_What this task involves_. Reproduce every line between the line containing "You are a computer-use" and the line containing "[1576, 115]", inclusive, with each coordinate in the answers shifted up by 103. Keep the instruction lines as they are.

_Data supplied_.

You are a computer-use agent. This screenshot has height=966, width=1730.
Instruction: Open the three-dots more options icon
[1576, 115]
==
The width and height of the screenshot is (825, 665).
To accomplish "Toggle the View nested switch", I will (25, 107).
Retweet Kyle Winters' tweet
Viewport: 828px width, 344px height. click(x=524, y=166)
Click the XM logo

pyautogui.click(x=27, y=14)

_Exercise solution_.
You are a computer-use agent. This screenshot has height=966, width=1730.
Instruction: Open the three-dots more options icon
[1679, 218]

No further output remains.